(Collected data entries)

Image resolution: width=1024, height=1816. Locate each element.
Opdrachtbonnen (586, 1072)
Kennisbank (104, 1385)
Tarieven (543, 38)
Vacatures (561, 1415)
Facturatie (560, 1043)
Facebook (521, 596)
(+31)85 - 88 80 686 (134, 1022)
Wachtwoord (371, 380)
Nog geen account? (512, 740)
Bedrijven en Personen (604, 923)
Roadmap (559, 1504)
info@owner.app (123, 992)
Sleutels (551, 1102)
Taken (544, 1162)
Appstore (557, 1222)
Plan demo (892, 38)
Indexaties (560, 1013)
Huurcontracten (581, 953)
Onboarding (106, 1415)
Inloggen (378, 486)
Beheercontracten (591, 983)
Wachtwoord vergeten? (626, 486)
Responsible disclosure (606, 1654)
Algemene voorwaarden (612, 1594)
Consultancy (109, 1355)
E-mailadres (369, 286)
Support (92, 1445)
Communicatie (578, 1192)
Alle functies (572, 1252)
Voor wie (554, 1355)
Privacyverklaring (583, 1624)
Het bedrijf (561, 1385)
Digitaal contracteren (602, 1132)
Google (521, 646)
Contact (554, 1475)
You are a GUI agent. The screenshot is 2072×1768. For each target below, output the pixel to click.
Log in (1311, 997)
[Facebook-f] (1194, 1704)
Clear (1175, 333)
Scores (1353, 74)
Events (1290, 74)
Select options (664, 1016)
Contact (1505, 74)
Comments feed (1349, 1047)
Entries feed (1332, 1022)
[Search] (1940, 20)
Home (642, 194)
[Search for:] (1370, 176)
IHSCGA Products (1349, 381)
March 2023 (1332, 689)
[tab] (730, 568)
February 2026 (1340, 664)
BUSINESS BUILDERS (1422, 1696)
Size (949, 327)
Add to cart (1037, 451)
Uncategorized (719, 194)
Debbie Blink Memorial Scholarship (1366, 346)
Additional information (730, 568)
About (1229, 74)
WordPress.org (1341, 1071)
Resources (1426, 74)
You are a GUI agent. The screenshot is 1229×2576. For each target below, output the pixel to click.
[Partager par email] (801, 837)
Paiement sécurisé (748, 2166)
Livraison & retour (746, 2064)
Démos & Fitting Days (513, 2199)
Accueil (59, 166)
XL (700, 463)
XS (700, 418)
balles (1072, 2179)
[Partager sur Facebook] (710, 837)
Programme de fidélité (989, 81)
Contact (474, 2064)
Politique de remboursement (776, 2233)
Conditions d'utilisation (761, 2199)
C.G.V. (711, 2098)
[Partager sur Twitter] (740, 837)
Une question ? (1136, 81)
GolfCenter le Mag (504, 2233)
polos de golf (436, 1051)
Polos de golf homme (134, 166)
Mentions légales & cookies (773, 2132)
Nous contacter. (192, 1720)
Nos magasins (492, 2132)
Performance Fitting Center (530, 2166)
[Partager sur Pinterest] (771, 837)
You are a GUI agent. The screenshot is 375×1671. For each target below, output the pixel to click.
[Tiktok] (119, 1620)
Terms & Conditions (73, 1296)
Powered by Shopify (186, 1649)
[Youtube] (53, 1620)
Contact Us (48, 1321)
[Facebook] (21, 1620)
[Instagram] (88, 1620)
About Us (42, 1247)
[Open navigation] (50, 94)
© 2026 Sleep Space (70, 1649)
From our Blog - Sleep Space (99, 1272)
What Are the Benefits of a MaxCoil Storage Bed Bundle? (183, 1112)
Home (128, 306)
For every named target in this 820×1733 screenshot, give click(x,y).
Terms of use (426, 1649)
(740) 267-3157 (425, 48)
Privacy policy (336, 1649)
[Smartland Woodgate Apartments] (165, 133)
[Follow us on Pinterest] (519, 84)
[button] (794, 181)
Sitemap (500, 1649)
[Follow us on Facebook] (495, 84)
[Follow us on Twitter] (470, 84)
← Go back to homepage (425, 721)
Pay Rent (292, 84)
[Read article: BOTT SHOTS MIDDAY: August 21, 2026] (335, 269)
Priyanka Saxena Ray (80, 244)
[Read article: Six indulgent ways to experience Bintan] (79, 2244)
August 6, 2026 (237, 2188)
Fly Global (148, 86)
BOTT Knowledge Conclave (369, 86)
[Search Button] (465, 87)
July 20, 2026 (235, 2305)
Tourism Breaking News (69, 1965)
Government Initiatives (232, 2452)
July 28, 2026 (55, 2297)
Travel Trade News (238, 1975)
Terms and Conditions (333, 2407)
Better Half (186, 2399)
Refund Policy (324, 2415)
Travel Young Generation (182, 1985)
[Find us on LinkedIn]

Work request: Your response must repeat the entries above exactly, in full.

Output for this task:
Image resolution: width=1024, height=1816. Locate each element.
Opdrachtbonnen (586, 1072)
Kennisbank (104, 1385)
Tarieven (543, 38)
Vacatures (561, 1415)
Facturatie (560, 1043)
Facebook (521, 596)
(+31)85 - 88 80 686 (134, 1022)
Wachtwoord (371, 380)
Nog geen account? (512, 740)
Bedrijven en Personen (604, 923)
Roadmap (559, 1504)
info@owner.app (123, 992)
Sleutels (551, 1102)
Taken (544, 1162)
Appstore (557, 1222)
Plan demo (892, 38)
Indexaties (560, 1013)
Huurcontracten (581, 953)
Onboarding (106, 1415)
Inloggen (378, 486)
Beheercontracten (591, 983)
Wachtwoord vergeten? (626, 486)
Responsible disclosure (606, 1654)
Algemene voorwaarden (612, 1594)
Consultancy (109, 1355)
E-mailadres (369, 286)
Support (92, 1445)
Communicatie (578, 1192)
Alle functies (572, 1252)
Voor wie (554, 1355)
Privacyverklaring (583, 1624)
Het bedrijf (561, 1385)
Digitaal contracteren (602, 1132)
Google (521, 646)
Contact (554, 1475)
You are a GUI agent. The screenshot is 2072×1768. For each target below, output the pixel to click.
Log in (1311, 997)
[Facebook-f] (1194, 1704)
Clear (1175, 333)
Scores (1353, 74)
Events (1290, 74)
Select options (664, 1016)
Contact (1505, 74)
Comments feed (1349, 1047)
Entries feed (1332, 1022)
[Search] (1940, 20)
Home (642, 194)
[Search for:] (1370, 176)
IHSCGA Products (1349, 381)
March 2023 (1332, 689)
[tab] (730, 568)
February 2026 (1340, 664)
BUSINESS BUILDERS (1422, 1696)
Size (949, 327)
Add to cart (1037, 451)
Uncategorized (719, 194)
Debbie Blink Memorial Scholarship (1366, 346)
Additional information (730, 568)
About (1229, 74)
WordPress.org (1341, 1071)
Resources (1426, 74)
You are a GUI agent. The screenshot is 1229×2576. For each target below, output the pixel to click.
[Partager par email] (801, 837)
Paiement sécurisé (748, 2166)
Livraison & retour (746, 2064)
Démos & Fitting Days (513, 2199)
Accueil (59, 166)
XL (700, 463)
XS (700, 418)
balles (1072, 2179)
[Partager sur Facebook] (710, 837)
Programme de fidélité (989, 81)
Contact (474, 2064)
Politique de remboursement (776, 2233)
Conditions d'utilisation (761, 2199)
C.G.V. (711, 2098)
[Partager sur Twitter] (740, 837)
Une question ? (1136, 81)
GolfCenter le Mag (504, 2233)
polos de golf (436, 1051)
Polos de golf homme (134, 166)
Mentions légales & cookies (773, 2132)
Nous contacter. (192, 1720)
Nos magasins (492, 2132)
Performance Fitting Center (530, 2166)
[Partager sur Pinterest] (771, 837)
You are a GUI agent. The screenshot is 375×1671. For each target below, output the pixel to click.
[Tiktok] (119, 1620)
Terms & Conditions (73, 1296)
Powered by Shopify (186, 1649)
[Youtube] (53, 1620)
Contact Us (48, 1321)
[Facebook] (21, 1620)
[Instagram] (88, 1620)
About Us (42, 1247)
[Open navigation] (50, 94)
© 2026 Sleep Space (70, 1649)
From our Blog - Sleep Space (99, 1272)
What Are the Benefits of a MaxCoil Storage Bed Bundle? (183, 1112)
Home (128, 306)
For every named target in this 820×1733 screenshot, give click(x,y).
Terms of use (426, 1649)
(740) 267-3157 (425, 48)
Privacy policy (336, 1649)
[Smartland Woodgate Apartments] (165, 133)
[Follow us on Pinterest] (519, 84)
[button] (794, 181)
Sitemap (500, 1649)
[Follow us on Facebook] (495, 84)
[Follow us on Twitter] (470, 84)
← Go back to homepage (425, 721)
Pay Rent (292, 84)
[Read article: BOTT SHOTS MIDDAY: August 21, 2026] (335, 269)
Priyanka Saxena Ray (80, 244)
[Read article: Six indulgent ways to experience Bintan] (79, 2244)
August 6, 2026 (237, 2188)
Fly Global (148, 86)
BOTT Knowledge Conclave (369, 86)
[Search Button] (465, 87)
July 20, 2026 (235, 2305)
Tourism Breaking News (69, 1965)
Government Initiatives (232, 2452)
July 28, 2026 (55, 2297)
Travel Trade News (238, 1975)
Terms and Conditions (333, 2407)
Better Half (186, 2399)
Refund Policy (324, 2415)
Travel Young Generation (182, 1985)
[Find us on LinkedIn]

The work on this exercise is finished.